But critics say the bank, and others, have far more to do to protect the environment and achieve their ambitious net-zero targets
TD Bank Group has committed to a global climate action plan including setting a target to slash its greenhouse gas emissions.
The group says that it aims to achieve net-zero greenhouse gas (GHG) emissions associated with its operations and financing activities by 2050, aligned to the principles of the Paris Agreement.
TD recently launched its first Sustainability Bond as part of its ESG aims.
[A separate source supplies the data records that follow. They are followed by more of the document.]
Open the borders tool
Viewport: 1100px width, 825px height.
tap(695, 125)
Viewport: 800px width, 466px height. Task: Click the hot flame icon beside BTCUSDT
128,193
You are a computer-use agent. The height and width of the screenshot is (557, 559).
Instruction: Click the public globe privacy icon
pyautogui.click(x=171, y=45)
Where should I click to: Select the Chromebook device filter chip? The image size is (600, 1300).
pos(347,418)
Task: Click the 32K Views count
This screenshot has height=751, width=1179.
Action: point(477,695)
"Climate change is a critical environmental and business challenge and will require significant effort over the long term to help economies transition successfully to the low-carbon future," said Bharat Masrani, Group President and CEO, TD Bank Group. "TD's climate action plan builds on a long history of environmental leadership and positions the Bank as a central player in the work needed to enable sustainable growth for our customers and clients, the communities we serve and the economies we support."
The banking group says that it will not provide new project-specific financial services, including advisory services, for activities that are directly related to the exploration, development, or production of oil and gas within the Arctic Circle, including the Arctic National Wildlife Refuge (ANWR). This area is seeing significant warming compared to other regions.
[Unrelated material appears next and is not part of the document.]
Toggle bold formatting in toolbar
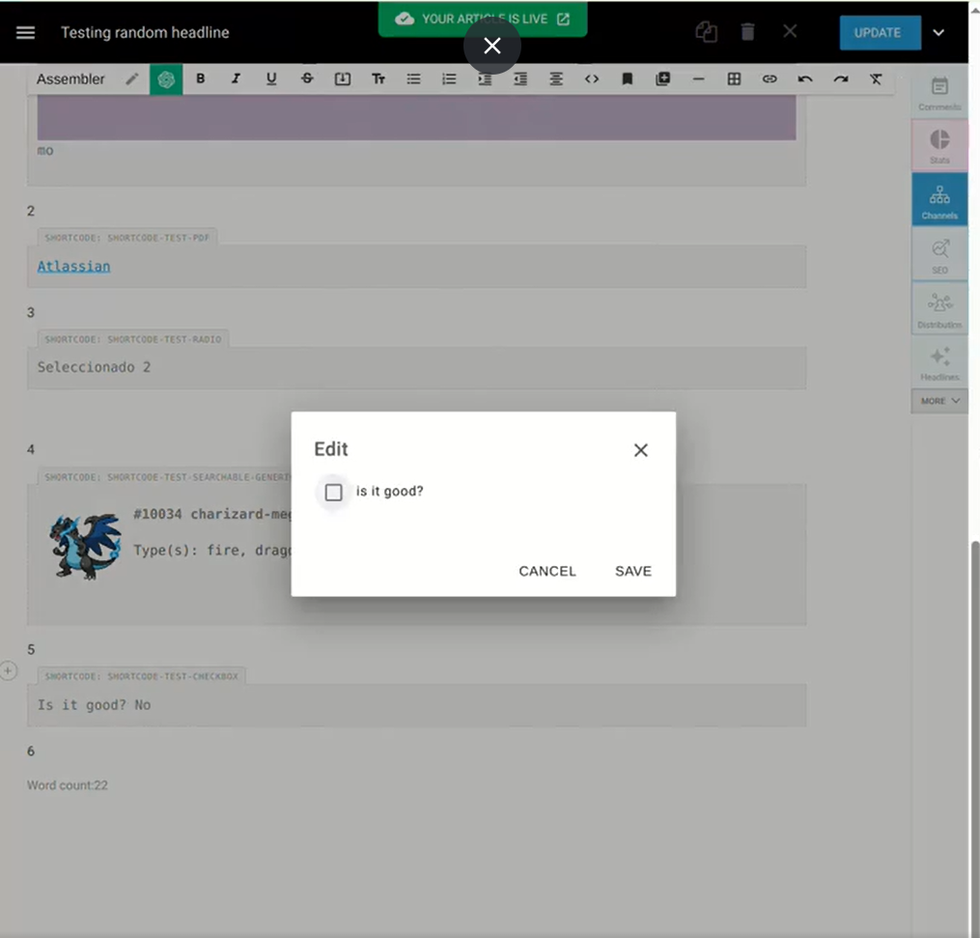The height and width of the screenshot is (938, 980). (200, 79)
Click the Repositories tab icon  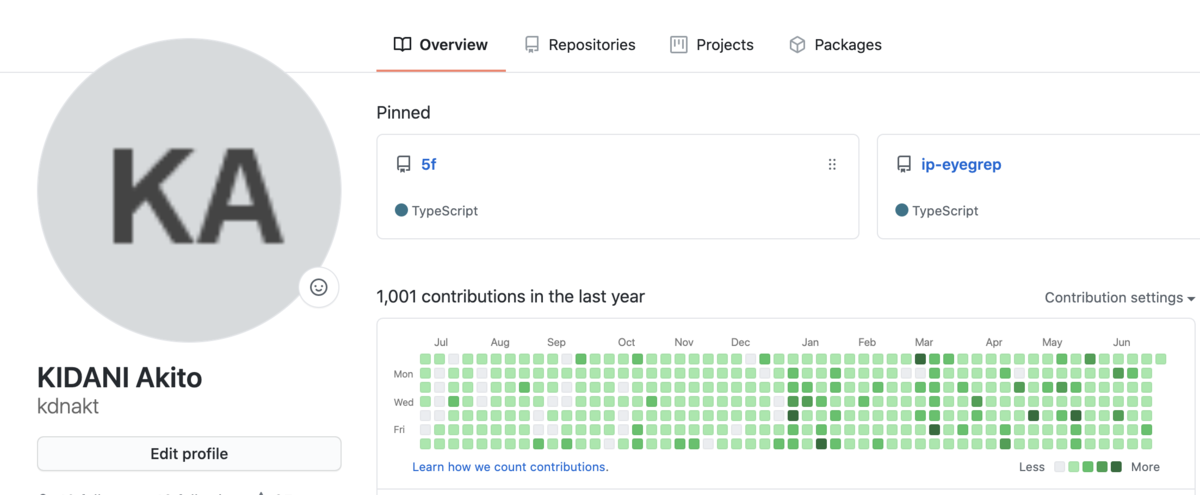(532, 45)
TD Securities sustainability group
As part of the commitment, TD Securities has established a Sustainable Finance and Corporate Transitions Group.
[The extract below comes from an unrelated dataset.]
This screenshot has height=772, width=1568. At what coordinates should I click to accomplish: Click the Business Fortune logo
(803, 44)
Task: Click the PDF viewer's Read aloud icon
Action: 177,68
Led by Amy West, global head of sustainable finance and corporate transactions, the new group will provide clients worldwide with advisory services to support their sustainability-focused financing goals.
"Across all industries, leadership teams are seeking trusted advice to navigate the challenges and realize the opportunities of the climate-driven changes taking place in our economy," said Bob Dorrance, Chairman, CEO and President, TD Securities. "The newly established Sustainable Finance and Corporate Transitions Group will be central to our efforts as we work together with clients to support their transition plans through ESG-related advice, financing and affiliated products."
More to be done
TD’s announcement has been met with criticism from Adam Scott, director of Shift Action for Pension Wealth & Planet Health.
He says that it’s “encouraging” to see TD, along with BMO and RBC, recognizing how limiting access for fossil fuel financing can benefit the climate crisis, the commitment does not go far enough.
Scott questions why limiting access to fossil fuel financing only covers one region and says that TD – along with its peers – will have to strengthen policies to achieve the net-zero target announced.
“Canadian financial institutions like banks, pension funds, insurers and asset managers will all need to stop financing all fossil fuel projects if they intend to achieve their stated net-zero goals,” he said.